» **PASSAGE**:
----------------

I agree. The SVX is high maintenance and breaks more than it should because it has design flaws that are up to us to redesign or to simply live with.

My 1989 toyota 4runner weighs the same as my SVX. It has 221,000 miles on it. All of the wheel bearings are original. The front ones were last packed about 80,000 miles ago. The rotors are original and not warped. The only thing the SVX has that my truck doesn't is an extra 80 horsepower. I can't say the trans is original becuase I swapped an even older tranny in place of mine to get a lower first gear.

Maybe my truck doesn't work as hard as my SVX and that is why it lasts longer?

----------------

» **THE TASK**:
Translate this sentence from the post comparing the SVX and the truck into Spanish: "The rotors are original and not warped." The data that comes next is not needed for anything here.

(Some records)
----------------

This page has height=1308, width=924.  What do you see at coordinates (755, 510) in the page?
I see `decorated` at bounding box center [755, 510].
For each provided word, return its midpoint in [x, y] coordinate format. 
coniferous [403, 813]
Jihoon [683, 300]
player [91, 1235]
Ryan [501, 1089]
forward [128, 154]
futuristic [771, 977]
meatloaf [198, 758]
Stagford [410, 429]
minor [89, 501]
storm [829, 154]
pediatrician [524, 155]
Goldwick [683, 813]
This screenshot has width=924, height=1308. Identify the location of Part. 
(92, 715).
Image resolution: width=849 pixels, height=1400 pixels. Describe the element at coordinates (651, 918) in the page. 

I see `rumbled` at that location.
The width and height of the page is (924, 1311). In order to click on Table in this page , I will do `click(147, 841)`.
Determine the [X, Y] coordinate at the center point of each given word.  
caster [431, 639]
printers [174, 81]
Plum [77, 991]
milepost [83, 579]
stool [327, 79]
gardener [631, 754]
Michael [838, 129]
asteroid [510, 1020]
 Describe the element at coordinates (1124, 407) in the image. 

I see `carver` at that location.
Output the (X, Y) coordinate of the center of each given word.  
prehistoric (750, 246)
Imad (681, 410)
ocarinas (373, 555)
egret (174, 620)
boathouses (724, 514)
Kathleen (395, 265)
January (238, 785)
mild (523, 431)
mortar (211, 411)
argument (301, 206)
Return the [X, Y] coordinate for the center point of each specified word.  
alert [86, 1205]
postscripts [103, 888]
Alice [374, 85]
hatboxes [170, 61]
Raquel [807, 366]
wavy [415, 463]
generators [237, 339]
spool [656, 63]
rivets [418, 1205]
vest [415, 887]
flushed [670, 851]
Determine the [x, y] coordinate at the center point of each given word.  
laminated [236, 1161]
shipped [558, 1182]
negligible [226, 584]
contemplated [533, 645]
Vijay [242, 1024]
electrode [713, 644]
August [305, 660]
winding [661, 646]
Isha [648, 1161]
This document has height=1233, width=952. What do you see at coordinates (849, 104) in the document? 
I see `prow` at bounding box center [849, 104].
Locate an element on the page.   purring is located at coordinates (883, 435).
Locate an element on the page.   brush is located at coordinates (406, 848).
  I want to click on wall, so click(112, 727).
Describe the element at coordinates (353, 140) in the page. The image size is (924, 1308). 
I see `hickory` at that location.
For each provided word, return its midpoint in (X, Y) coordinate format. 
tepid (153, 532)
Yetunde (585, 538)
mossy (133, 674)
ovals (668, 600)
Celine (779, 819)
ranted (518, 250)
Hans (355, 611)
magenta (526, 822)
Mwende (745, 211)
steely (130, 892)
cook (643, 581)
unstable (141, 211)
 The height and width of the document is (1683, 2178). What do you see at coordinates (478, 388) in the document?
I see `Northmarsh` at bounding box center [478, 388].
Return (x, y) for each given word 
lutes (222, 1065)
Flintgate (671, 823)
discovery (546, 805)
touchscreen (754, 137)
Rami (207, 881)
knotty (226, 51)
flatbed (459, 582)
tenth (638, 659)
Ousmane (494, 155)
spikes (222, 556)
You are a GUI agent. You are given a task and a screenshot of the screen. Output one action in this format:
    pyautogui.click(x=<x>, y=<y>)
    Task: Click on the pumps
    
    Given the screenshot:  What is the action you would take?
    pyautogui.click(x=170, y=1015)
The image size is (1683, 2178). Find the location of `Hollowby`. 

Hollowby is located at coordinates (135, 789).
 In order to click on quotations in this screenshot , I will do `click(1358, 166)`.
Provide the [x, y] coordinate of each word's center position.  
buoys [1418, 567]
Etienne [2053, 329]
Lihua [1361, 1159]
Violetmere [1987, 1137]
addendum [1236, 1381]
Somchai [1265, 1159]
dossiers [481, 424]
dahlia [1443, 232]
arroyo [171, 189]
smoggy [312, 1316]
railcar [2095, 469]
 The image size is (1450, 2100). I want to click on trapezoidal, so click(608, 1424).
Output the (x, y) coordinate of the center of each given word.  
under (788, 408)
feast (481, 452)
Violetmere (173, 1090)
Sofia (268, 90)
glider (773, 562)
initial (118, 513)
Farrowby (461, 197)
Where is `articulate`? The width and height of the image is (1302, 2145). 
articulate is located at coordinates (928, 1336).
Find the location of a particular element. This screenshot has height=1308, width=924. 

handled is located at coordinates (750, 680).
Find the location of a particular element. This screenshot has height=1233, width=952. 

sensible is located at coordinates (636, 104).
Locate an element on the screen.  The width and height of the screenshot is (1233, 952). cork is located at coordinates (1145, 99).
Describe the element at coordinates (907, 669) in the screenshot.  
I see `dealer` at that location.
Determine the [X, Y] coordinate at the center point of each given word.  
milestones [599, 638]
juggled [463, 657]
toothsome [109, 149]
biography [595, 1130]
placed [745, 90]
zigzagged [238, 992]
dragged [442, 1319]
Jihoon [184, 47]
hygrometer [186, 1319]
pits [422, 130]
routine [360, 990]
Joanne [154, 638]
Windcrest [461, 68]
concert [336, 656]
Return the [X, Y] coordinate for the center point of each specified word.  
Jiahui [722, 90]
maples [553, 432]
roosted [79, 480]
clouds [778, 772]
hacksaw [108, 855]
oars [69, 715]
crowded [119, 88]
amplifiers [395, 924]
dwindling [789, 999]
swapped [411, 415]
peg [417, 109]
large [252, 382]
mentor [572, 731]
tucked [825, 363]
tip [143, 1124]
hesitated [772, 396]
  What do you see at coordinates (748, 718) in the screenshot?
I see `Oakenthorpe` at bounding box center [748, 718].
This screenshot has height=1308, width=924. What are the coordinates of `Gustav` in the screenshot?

----------------

» **RESPONSE TO THIS TASK**:
Los rotores son originales y no están deformados.